[start]

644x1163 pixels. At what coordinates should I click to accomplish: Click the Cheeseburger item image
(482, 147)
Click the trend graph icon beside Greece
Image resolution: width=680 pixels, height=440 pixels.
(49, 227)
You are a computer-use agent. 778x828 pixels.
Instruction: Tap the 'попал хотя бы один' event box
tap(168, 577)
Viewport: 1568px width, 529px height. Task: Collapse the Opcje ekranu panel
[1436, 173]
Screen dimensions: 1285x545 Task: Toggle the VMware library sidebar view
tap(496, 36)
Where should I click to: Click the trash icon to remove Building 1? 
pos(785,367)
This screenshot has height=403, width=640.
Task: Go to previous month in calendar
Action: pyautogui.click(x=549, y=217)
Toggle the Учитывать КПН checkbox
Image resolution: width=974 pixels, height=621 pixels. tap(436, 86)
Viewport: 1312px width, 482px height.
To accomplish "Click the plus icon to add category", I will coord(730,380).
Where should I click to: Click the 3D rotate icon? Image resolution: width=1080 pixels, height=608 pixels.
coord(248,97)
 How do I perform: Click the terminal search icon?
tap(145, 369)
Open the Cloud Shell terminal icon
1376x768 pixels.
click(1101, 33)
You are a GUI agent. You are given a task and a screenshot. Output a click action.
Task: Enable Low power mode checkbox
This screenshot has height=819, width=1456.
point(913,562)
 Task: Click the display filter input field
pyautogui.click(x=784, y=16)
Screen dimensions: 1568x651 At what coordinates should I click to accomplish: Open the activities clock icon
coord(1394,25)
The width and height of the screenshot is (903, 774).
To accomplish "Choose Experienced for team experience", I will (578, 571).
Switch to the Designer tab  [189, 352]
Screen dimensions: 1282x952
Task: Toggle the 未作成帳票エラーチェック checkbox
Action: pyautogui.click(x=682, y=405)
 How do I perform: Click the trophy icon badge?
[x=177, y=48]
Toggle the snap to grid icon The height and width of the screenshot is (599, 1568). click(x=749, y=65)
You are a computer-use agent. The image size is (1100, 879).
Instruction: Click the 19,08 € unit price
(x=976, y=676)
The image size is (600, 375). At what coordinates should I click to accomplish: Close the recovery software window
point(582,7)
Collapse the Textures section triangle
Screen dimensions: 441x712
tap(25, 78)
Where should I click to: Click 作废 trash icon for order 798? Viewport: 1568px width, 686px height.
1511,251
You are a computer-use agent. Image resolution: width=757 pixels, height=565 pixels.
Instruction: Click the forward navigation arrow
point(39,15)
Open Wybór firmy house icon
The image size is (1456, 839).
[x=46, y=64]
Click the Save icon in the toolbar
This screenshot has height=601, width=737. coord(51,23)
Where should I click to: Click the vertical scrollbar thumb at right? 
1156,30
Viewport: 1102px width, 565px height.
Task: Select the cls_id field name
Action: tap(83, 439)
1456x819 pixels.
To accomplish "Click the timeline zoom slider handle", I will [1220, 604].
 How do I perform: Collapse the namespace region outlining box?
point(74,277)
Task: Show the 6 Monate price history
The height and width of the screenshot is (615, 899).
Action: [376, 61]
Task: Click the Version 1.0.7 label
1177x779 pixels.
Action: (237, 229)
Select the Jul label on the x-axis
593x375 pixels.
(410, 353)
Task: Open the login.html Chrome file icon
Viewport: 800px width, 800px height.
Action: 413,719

[end]

Exercise goal: Rewrite all of the entries above, substituting "Command:" for each occurrence of "Instruction:" and leaving everything else unchanged.

Task result:
644x1163 pixels. At what coordinates should I click to accomplish: Click the Cheeseburger item image
(482, 147)
Click the trend graph icon beside Greece
Image resolution: width=680 pixels, height=440 pixels.
(49, 227)
You are a computer-use agent. 778x828 pixels.
Command: Tap the 'попал хотя бы один' event box
tap(168, 577)
Viewport: 1568px width, 529px height. Task: Collapse the Opcje ekranu panel
[1436, 173]
Screen dimensions: 1285x545 Task: Toggle the VMware library sidebar view
tap(496, 36)
Where should I click to: Click the trash icon to remove Building 1? 
pos(785,367)
This screenshot has height=403, width=640.
Task: Go to previous month in calendar
Action: pyautogui.click(x=549, y=217)
Toggle the Учитывать КПН checkbox
Image resolution: width=974 pixels, height=621 pixels. tap(436, 86)
Viewport: 1312px width, 482px height.
To accomplish "Click the plus icon to add category", I will coord(730,380).
Where should I click to: Click the 3D rotate icon? Image resolution: width=1080 pixels, height=608 pixels.
coord(248,97)
 How do I perform: Click the terminal search icon?
tap(145, 369)
Open the Cloud Shell terminal icon
1376x768 pixels.
click(1101, 33)
You are a GUI agent. You are given a task and a screenshot. Output a click action.
Task: Enable Low power mode checkbox
This screenshot has height=819, width=1456.
point(913,562)
 Task: Click the display filter input field
pyautogui.click(x=784, y=16)
Screen dimensions: 1568x651 At what coordinates should I click to accomplish: Open the activities clock icon
coord(1394,25)
The width and height of the screenshot is (903, 774).
To accomplish "Choose Experienced for team experience", I will (578, 571).
Switch to the Designer tab  [189, 352]
Screen dimensions: 1282x952
Task: Toggle the 未作成帳票エラーチェック checkbox
Action: pyautogui.click(x=682, y=405)
 How do I perform: Click the trophy icon badge?
[x=177, y=48]
Toggle the snap to grid icon The height and width of the screenshot is (599, 1568). click(x=749, y=65)
You are a computer-use agent. The image size is (1100, 879).
Command: Click the 19,08 € unit price
(x=976, y=676)
The image size is (600, 375). At what coordinates should I click to accomplish: Close the recovery software window
point(582,7)
Collapse the Textures section triangle
Screen dimensions: 441x712
tap(25, 78)
Where should I click to: Click 作废 trash icon for order 798? Viewport: 1568px width, 686px height.
1511,251
You are a computer-use agent. Image resolution: width=757 pixels, height=565 pixels.
Command: Click the forward navigation arrow
point(39,15)
Open Wybór firmy house icon
The image size is (1456, 839).
[x=46, y=64]
Click the Save icon in the toolbar
This screenshot has height=601, width=737. coord(51,23)
Where should I click to: Click the vertical scrollbar thumb at right? 
1156,30
Viewport: 1102px width, 565px height.
Task: Select the cls_id field name
Action: tap(83, 439)
1456x819 pixels.
To accomplish "Click the timeline zoom slider handle", I will [1220, 604].
 How do I perform: Collapse the namespace region outlining box?
point(74,277)
Task: Show the 6 Monate price history
The height and width of the screenshot is (615, 899).
Action: [376, 61]
Task: Click the Version 1.0.7 label
1177x779 pixels.
Action: (237, 229)
Select the Jul label on the x-axis
593x375 pixels.
(410, 353)
Task: Open the login.html Chrome file icon
Viewport: 800px width, 800px height.
Action: 413,719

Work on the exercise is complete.